* _What is needed_
Each entry needs to be repeated exactly, with nothing added or removed.

Dataset entries:
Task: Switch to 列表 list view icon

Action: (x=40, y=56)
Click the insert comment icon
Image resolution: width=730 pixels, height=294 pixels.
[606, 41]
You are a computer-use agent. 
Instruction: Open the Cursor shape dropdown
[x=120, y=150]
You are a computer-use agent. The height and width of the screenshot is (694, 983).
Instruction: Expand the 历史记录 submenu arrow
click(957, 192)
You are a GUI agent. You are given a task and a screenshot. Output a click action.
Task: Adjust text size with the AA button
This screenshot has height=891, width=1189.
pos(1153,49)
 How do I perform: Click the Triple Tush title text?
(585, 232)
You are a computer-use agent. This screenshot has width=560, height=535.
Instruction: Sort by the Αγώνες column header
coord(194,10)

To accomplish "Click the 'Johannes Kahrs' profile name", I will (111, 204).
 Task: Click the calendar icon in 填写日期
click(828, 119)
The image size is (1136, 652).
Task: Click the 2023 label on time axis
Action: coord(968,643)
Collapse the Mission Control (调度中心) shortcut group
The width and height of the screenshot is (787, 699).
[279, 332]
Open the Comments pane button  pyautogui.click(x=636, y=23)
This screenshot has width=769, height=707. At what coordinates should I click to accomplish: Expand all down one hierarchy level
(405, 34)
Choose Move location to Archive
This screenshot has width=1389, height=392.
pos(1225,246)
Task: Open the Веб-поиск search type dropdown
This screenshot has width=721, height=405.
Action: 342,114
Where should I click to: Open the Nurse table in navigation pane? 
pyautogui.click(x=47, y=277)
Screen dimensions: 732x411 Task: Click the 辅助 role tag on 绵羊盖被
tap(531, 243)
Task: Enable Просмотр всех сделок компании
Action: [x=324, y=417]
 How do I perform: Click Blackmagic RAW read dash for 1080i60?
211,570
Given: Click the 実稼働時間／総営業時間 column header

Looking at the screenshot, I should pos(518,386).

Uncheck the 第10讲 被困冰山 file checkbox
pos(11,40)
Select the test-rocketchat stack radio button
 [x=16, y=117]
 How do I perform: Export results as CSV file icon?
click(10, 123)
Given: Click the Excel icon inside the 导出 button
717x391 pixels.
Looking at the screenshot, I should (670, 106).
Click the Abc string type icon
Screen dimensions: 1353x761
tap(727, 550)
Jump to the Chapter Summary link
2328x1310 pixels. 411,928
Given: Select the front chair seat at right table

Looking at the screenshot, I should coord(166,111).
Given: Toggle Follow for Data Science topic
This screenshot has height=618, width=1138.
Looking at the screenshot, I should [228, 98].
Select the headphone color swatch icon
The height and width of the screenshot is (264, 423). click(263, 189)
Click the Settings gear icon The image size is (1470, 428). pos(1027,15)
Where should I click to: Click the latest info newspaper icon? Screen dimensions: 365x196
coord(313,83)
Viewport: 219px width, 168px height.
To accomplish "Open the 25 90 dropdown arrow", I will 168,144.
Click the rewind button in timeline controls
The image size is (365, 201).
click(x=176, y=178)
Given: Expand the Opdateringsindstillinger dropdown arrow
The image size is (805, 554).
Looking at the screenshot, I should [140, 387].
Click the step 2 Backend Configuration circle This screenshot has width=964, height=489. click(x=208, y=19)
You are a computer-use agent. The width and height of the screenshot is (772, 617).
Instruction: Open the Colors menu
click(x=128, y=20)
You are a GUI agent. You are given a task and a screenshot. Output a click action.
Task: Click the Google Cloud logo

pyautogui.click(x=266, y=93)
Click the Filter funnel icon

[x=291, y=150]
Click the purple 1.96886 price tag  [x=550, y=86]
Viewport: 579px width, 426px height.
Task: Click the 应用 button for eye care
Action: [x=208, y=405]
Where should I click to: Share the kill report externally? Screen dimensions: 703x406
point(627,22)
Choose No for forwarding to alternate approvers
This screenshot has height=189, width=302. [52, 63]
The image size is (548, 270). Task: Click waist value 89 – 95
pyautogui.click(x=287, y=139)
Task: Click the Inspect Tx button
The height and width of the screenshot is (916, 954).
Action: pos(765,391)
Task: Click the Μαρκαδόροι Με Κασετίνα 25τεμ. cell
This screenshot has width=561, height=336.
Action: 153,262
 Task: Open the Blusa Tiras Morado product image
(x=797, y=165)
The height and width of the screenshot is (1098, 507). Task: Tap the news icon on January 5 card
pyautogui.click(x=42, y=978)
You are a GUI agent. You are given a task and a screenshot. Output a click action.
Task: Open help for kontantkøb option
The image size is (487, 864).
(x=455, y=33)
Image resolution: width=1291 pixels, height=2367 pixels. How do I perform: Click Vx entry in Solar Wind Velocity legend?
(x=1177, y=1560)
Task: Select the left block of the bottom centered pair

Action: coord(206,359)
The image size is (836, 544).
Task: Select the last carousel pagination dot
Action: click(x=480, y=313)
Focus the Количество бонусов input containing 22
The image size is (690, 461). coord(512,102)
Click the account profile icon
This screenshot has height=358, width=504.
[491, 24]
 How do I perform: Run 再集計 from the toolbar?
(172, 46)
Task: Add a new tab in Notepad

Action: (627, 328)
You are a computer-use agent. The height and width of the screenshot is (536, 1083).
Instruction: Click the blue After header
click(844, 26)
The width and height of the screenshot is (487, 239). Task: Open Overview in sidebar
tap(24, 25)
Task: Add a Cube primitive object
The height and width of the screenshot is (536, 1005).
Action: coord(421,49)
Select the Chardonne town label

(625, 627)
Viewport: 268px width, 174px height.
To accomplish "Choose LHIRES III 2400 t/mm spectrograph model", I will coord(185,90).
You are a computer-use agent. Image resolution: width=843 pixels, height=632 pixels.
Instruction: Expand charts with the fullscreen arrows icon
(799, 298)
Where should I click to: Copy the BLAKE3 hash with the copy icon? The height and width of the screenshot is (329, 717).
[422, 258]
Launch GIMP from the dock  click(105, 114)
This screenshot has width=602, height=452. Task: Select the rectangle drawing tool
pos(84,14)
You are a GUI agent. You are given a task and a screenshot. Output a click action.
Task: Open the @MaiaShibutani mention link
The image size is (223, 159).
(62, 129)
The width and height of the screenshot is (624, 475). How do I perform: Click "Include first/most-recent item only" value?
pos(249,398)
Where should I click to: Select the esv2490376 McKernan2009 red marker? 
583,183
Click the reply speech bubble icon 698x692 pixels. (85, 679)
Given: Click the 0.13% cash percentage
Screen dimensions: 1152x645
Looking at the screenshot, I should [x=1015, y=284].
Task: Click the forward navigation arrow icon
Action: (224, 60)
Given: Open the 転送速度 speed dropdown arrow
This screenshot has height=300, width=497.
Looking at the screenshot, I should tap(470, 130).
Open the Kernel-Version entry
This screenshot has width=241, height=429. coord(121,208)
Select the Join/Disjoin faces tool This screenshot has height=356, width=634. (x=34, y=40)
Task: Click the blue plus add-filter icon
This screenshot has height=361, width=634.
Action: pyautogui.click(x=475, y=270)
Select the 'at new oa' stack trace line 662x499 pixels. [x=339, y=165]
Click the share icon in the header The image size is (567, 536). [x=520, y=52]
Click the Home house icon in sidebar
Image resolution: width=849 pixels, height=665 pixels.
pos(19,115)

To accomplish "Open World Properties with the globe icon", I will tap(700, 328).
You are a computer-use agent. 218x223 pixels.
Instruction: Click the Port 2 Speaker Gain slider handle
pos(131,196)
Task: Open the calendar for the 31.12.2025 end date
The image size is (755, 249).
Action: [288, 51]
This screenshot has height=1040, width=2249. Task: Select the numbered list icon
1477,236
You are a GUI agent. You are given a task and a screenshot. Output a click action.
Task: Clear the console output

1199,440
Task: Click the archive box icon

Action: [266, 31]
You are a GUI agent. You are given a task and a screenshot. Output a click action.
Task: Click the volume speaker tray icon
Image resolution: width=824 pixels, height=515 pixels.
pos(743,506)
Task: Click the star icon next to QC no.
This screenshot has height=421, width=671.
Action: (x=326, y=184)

* _Result of the task_
Task: Switch to 列表 list view icon

Action: (x=40, y=56)
Click the insert comment icon
Image resolution: width=730 pixels, height=294 pixels.
[606, 41]
You are a computer-use agent. 
Instruction: Open the Cursor shape dropdown
[x=120, y=150]
You are a computer-use agent. The height and width of the screenshot is (694, 983).
Instruction: Expand the 历史记录 submenu arrow
click(957, 192)
You are a GUI agent. You are given a task and a screenshot. Output a click action.
Task: Adjust text size with the AA button
This screenshot has height=891, width=1189.
pos(1153,49)
 How do I perform: Click the Triple Tush title text?
(585, 232)
You are a computer-use agent. This screenshot has width=560, height=535.
Instruction: Sort by the Αγώνες column header
coord(194,10)

To accomplish "Click the 'Johannes Kahrs' profile name", I will (111, 204).
 Task: Click the calendar icon in 填写日期
click(828, 119)
The image size is (1136, 652).
Task: Click the 2023 label on time axis
Action: coord(968,643)
Collapse the Mission Control (调度中心) shortcut group
The width and height of the screenshot is (787, 699).
[279, 332]
Open the Comments pane button  pyautogui.click(x=636, y=23)
This screenshot has width=769, height=707. At what coordinates should I click to accomplish: Expand all down one hierarchy level
(405, 34)
Choose Move location to Archive
This screenshot has width=1389, height=392.
pos(1225,246)
Task: Open the Веб-поиск search type dropdown
This screenshot has width=721, height=405.
Action: 342,114
Where should I click to: Open the Nurse table in navigation pane? 
pyautogui.click(x=47, y=277)
Screen dimensions: 732x411 Task: Click the 辅助 role tag on 绵羊盖被
tap(531, 243)
Task: Enable Просмотр всех сделок компании
Action: [x=324, y=417]
 How do I perform: Click Blackmagic RAW read dash for 1080i60?
211,570
Given: Click the 実稼働時間／総営業時間 column header

Looking at the screenshot, I should pos(518,386).

Uncheck the 第10讲 被困冰山 file checkbox
pos(11,40)
Select the test-rocketchat stack radio button
 [x=16, y=117]
 How do I perform: Export results as CSV file icon?
click(10, 123)
Given: Click the Excel icon inside the 导出 button
717x391 pixels.
Looking at the screenshot, I should (670, 106).
Click the Abc string type icon
Screen dimensions: 1353x761
tap(727, 550)
Jump to the Chapter Summary link
2328x1310 pixels. 411,928
Given: Select the front chair seat at right table

Looking at the screenshot, I should coord(166,111).
Given: Toggle Follow for Data Science topic
This screenshot has height=618, width=1138.
Looking at the screenshot, I should [228, 98].
Select the headphone color swatch icon
The height and width of the screenshot is (264, 423). click(263, 189)
Click the Settings gear icon The image size is (1470, 428). pos(1027,15)
Where should I click to: Click the latest info newspaper icon? Screen dimensions: 365x196
coord(313,83)
Viewport: 219px width, 168px height.
To accomplish "Open the 25 90 dropdown arrow", I will 168,144.
Click the rewind button in timeline controls
The image size is (365, 201).
click(x=176, y=178)
Given: Expand the Opdateringsindstillinger dropdown arrow
The image size is (805, 554).
Looking at the screenshot, I should [140, 387].
Click the step 2 Backend Configuration circle This screenshot has width=964, height=489. click(x=208, y=19)
You are a computer-use agent. The width and height of the screenshot is (772, 617).
Instruction: Open the Colors menu
click(x=128, y=20)
You are a GUI agent. You are given a task and a screenshot. Output a click action.
Task: Click the Google Cloud logo

pyautogui.click(x=266, y=93)
Click the Filter funnel icon

[x=291, y=150]
Click the purple 1.96886 price tag  [x=550, y=86]
Viewport: 579px width, 426px height.
Task: Click the 应用 button for eye care
Action: [x=208, y=405]
Where should I click to: Share the kill report externally? Screen dimensions: 703x406
point(627,22)
Choose No for forwarding to alternate approvers
This screenshot has height=189, width=302. [52, 63]
The image size is (548, 270). Task: Click waist value 89 – 95
pyautogui.click(x=287, y=139)
Task: Click the Inspect Tx button
The height and width of the screenshot is (916, 954).
Action: pos(765,391)
Task: Click the Μαρκαδόροι Με Κασετίνα 25τεμ. cell
This screenshot has width=561, height=336.
Action: 153,262
 Task: Open the Blusa Tiras Morado product image
(x=797, y=165)
The height and width of the screenshot is (1098, 507). Task: Tap the news icon on January 5 card
pyautogui.click(x=42, y=978)
You are a GUI agent. You are given a task and a screenshot. Output a click action.
Task: Open help for kontantkøb option
The image size is (487, 864).
(x=455, y=33)
Image resolution: width=1291 pixels, height=2367 pixels. How do I perform: Click Vx entry in Solar Wind Velocity legend?
(x=1177, y=1560)
Task: Select the left block of the bottom centered pair

Action: coord(206,359)
The image size is (836, 544).
Task: Select the last carousel pagination dot
Action: click(x=480, y=313)
Focus the Количество бонусов input containing 22
The image size is (690, 461). coord(512,102)
Click the account profile icon
This screenshot has height=358, width=504.
[491, 24]
 How do I perform: Run 再集計 from the toolbar?
(172, 46)
Task: Add a new tab in Notepad

Action: (627, 328)
You are a computer-use agent. The height and width of the screenshot is (536, 1083).
Instruction: Click the blue After header
click(844, 26)
The width and height of the screenshot is (487, 239). Task: Open Overview in sidebar
tap(24, 25)
Task: Add a Cube primitive object
The height and width of the screenshot is (536, 1005).
Action: coord(421,49)
Select the Chardonne town label

(625, 627)
Viewport: 268px width, 174px height.
To accomplish "Choose LHIRES III 2400 t/mm spectrograph model", I will coord(185,90).
You are a computer-use agent. Image resolution: width=843 pixels, height=632 pixels.
Instruction: Expand charts with the fullscreen arrows icon
(799, 298)
Where should I click to: Copy the BLAKE3 hash with the copy icon? The height and width of the screenshot is (329, 717).
[422, 258]
Launch GIMP from the dock  click(105, 114)
This screenshot has width=602, height=452. Task: Select the rectangle drawing tool
pos(84,14)
You are a GUI agent. You are given a task and a screenshot. Output a click action.
Task: Open the @MaiaShibutani mention link
The image size is (223, 159).
(62, 129)
The width and height of the screenshot is (624, 475). How do I perform: Click "Include first/most-recent item only" value?
pos(249,398)
Where should I click to: Select the esv2490376 McKernan2009 red marker? 
583,183
Click the reply speech bubble icon 698x692 pixels. (85, 679)
Given: Click the 0.13% cash percentage
Screen dimensions: 1152x645
Looking at the screenshot, I should [x=1015, y=284].
Task: Click the forward navigation arrow icon
Action: (224, 60)
Given: Open the 転送速度 speed dropdown arrow
This screenshot has height=300, width=497.
Looking at the screenshot, I should tap(470, 130).
Open the Kernel-Version entry
This screenshot has width=241, height=429. coord(121,208)
Select the Join/Disjoin faces tool This screenshot has height=356, width=634. (x=34, y=40)
Task: Click the blue plus add-filter icon
This screenshot has height=361, width=634.
Action: pyautogui.click(x=475, y=270)
Select the 'at new oa' stack trace line 662x499 pixels. [x=339, y=165]
Click the share icon in the header The image size is (567, 536). [x=520, y=52]
Click the Home house icon in sidebar
Image resolution: width=849 pixels, height=665 pixels.
pos(19,115)

To accomplish "Open World Properties with the globe icon", I will tap(700, 328).
You are a computer-use agent. 218x223 pixels.
Instruction: Click the Port 2 Speaker Gain slider handle
pos(131,196)
Task: Open the calendar for the 31.12.2025 end date
The image size is (755, 249).
Action: [288, 51]
This screenshot has height=1040, width=2249. Task: Select the numbered list icon
1477,236
You are a GUI agent. You are given a task and a screenshot. Output a click action.
Task: Clear the console output

1199,440
Task: Click the archive box icon

Action: [266, 31]
You are a GUI agent. You are given a task and a screenshot. Output a click action.
Task: Click the volume speaker tray icon
Image resolution: width=824 pixels, height=515 pixels.
pos(743,506)
Task: Click the star icon next to QC no.
This screenshot has height=421, width=671.
Action: (x=326, y=184)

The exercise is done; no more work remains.